Difficilmente gli studenti dimenticheranno quest'anno scolastico iniziato tra i banchi di scuola e finito nella solitudine della loro camera. La carenza che si porteranno dietro non è legata alla didattica, ma alla crescita relazionale. La dottoressa Domenica Arrigoni, pedagogista e preside del Collegio San Francesco di Lodi dei padri Barnabiti, lo sa bene e prospetta quali saranno per i ragazzi gli effetti delle decisioni prese dal decreto sulla scuola, che probabilmente non riaprirà a maggio.
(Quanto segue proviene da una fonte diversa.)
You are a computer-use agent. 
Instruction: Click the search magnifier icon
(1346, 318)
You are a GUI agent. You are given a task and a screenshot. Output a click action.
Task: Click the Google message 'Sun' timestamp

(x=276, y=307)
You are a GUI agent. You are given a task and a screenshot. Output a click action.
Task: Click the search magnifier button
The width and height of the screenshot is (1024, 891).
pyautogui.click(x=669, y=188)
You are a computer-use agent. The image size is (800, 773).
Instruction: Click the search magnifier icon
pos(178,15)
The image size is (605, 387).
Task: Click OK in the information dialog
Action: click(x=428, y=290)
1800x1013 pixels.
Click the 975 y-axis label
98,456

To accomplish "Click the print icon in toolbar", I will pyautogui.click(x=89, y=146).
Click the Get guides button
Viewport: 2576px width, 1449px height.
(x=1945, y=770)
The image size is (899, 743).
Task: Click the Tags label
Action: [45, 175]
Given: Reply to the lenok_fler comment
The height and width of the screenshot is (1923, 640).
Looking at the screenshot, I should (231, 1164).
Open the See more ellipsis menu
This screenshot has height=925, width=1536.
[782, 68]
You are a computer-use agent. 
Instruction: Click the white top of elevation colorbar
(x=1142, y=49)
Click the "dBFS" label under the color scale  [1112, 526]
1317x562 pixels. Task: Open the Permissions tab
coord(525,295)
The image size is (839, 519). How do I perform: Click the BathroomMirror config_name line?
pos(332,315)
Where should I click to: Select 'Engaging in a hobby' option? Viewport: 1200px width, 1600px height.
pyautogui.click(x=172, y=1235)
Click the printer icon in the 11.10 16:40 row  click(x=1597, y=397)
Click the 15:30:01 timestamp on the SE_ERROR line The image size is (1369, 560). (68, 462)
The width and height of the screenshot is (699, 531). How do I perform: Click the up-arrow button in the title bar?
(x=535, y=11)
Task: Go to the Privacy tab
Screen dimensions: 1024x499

Cosa stanno perdendo i bambini della materna in termini di crescita umana? E come spiegare ai più piccoli cosa sta accadendo?
«Innanzi tutto bisogna ricordare che la fascia scolare va dai 3 ai 18 anni. Per la scuola dell'infanzia è fondamentale la socializzazione e il raggiungimento delle autonomie di base. Questi gli aspetti che più risentiranno di questa pausa forzata dalla frequenza scolastica. Ai piccoli è necessario fornire una spiegazione chiara e reale di quanto sta accadendo, magari servendosi di una favola. Per mesi sono stati insieme a compagni ed educatori e ora vedono quell'affetto, quel calore venir meno. Perciò bisogna dir loro la verità, con parole semplici, per non creare insicurezze. Non dimentichiamoci che sono veloci ad elaborare i cambiamenti. Il vero problema è per quanti vivono realtà familiari o ambientali difficili».
I ragazzi della scuola primaria avranno conseguenze?
«Purtroppo loro mi preoccupano, soprattutto quelli delle prime classi che tra i banchi imparano a scrivere, contare e leggere. La didattica a distanza non è la stessa cosa e a settembre potrebbero avere diverse lacune».
Quelli della terza media potrebbero saltare l'esame. Un bene o un male?
«Ne ho parlato con gli alunni della mia scuola e sono rammaricati. L'esame è una grande opportunità scolastica e la prima prova importante per dimostrare le loro capacità. Anche ai ragazzi dell'ultimo anno del liceo l'idea di una prova atipica non piace. Se da una parte la maturità è uno spauracchio, dall'altra è la possibilità di misurarsi con sé stessi. Potrebbero avere un senso di inadeguatezza quando si confronteranno con i ragazzi che già sono o arriveranno all'università più in là. Ma la preoccupazione maggiore sono i ragazzi con autismo o handicap relazionali per i quali la scuola è fondamentale perché è momento di inclusione».
Quest'anno difficile rispettare i programmi ministeriali. Cosa consiglia ai docenti?
«Di non
bersagliare i ragazzi con i contenuti. Il ruolo pedagogico va spostato facendo un lavoro di scrematura e puntando su quelle competenze, abilità e capacità che vogliamo far sviluppare ai ragazzi. Non teste piene, ma ben fatte».